Spring Security

Spring Security란

개발을 하다가 보면 로그인과 인증, 인가를 개발하는 경우는 매우 많다.
이러한 로그인이나 인증, 인가에 대해서 Spring boot에서 Spring Security에 위임해서 처리를 한다.
즉, Spring Security는 Spring 기반의 애플리케이션의 인증, 인가을 담당하는 하위 프레임워크이다.

인증, 인가 용어 정리

인증이란, 사용자의 신원을 확인하는 과정이다.
인가란, 어떤한 행위나 리소스에 대한 접근에 대해서 권한이 있는 지을 확인하는 과정이다.

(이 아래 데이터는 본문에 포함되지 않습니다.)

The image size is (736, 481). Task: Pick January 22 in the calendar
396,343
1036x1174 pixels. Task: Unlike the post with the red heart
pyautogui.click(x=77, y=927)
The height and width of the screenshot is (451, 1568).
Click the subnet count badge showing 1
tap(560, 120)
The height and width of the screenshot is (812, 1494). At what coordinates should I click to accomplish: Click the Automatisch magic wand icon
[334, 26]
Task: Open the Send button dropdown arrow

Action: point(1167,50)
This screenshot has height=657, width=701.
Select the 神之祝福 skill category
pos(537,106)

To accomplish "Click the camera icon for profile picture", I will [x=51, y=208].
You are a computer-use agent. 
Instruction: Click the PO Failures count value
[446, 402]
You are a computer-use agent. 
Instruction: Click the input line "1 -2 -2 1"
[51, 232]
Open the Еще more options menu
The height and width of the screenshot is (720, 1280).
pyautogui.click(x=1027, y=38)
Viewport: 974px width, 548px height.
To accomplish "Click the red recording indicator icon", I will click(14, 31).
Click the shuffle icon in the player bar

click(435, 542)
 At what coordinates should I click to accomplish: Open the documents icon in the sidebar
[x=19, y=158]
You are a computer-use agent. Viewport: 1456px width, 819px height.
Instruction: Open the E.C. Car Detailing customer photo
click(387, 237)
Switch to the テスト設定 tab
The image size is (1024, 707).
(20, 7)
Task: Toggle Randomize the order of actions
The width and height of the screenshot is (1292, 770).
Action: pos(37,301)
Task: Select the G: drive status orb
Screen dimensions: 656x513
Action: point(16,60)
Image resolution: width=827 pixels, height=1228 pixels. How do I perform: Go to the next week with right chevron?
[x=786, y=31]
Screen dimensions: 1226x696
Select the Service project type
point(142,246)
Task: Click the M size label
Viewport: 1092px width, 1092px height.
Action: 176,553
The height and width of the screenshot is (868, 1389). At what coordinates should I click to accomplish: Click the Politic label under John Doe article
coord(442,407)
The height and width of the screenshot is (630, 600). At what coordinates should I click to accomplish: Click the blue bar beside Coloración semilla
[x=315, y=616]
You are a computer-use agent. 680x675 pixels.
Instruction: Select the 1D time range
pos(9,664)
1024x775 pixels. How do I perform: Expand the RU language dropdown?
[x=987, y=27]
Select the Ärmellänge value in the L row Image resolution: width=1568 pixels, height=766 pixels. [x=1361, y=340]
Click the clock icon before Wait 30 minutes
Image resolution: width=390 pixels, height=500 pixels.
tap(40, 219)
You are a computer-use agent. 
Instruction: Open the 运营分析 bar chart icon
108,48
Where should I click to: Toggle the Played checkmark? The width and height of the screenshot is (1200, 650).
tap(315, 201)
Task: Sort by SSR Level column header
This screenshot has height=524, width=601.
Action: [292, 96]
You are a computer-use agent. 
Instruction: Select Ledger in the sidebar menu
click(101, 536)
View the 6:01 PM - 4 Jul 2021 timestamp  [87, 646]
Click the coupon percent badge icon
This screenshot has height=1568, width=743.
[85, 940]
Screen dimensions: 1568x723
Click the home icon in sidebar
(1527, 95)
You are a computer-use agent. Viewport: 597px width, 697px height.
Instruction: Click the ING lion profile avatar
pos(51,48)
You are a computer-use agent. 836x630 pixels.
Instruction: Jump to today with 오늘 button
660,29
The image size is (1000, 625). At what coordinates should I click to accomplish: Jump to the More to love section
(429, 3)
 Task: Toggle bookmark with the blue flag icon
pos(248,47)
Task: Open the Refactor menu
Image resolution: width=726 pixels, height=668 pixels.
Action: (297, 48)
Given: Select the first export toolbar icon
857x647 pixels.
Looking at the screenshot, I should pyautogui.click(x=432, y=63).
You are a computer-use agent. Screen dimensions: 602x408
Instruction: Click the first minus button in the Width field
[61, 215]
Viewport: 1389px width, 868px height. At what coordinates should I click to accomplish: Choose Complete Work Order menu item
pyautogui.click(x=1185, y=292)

Spring Security Architecture

Spring Security의 아키텍쳐에 대해서 알아보자

1. 먼저, 사용자가 이메일(혹은 아이디), 비밀번호를 넣어서 요청을 보낸다.

2. 요청을 Spring Security의 AuthenticationFilter가 요청을 받아서 UsernamePasswordAuthenticationToken을 생성한다.

3. AuthenticationFilter가 토큰을 받아서 AuthenticationManager에게 받은 토큰을 넘겨주면서 인증을 위임한다.

4. AuthenticationManager의 구현체인 ProviderManager가 AuthenticationProvider 인터페이스를 가지고 있는데 인증을 진행할 Provider을 찾아서 그 Provider에게 위임한다.

5. AuthenticationProvider는 DB에 있는 사용자 정보와 로그인 페이지에서 입력한 정보를 비교한다.
   비교를 하기 위해서는 UserDetailsService와 UserDetailes를 구현해야 한다.
   UserDetailService에서 loaduserByUsername() 메소드를 오버라이딩해서 DB에 접근해서 사용자 정보를 가지고 오고 사용자 정보를 UserDetails에 타입으로 가져온다.
   그리고 사용자 입력 정보와 비교한다.

6. 인증을 성공하면 AuthenticationProvider에서 인증된 인증용 객체를 Authentication 객체에 담아서 AuthenticationManager에게 반환한다. 그리고 AuthenticationManager는 AuthenticationFilter에게 전달한다.

7. AuthenticationFilter는 SecurityContextHolder라는 곳에 담아서 AuthenticationSuccessHandler를 실행한다.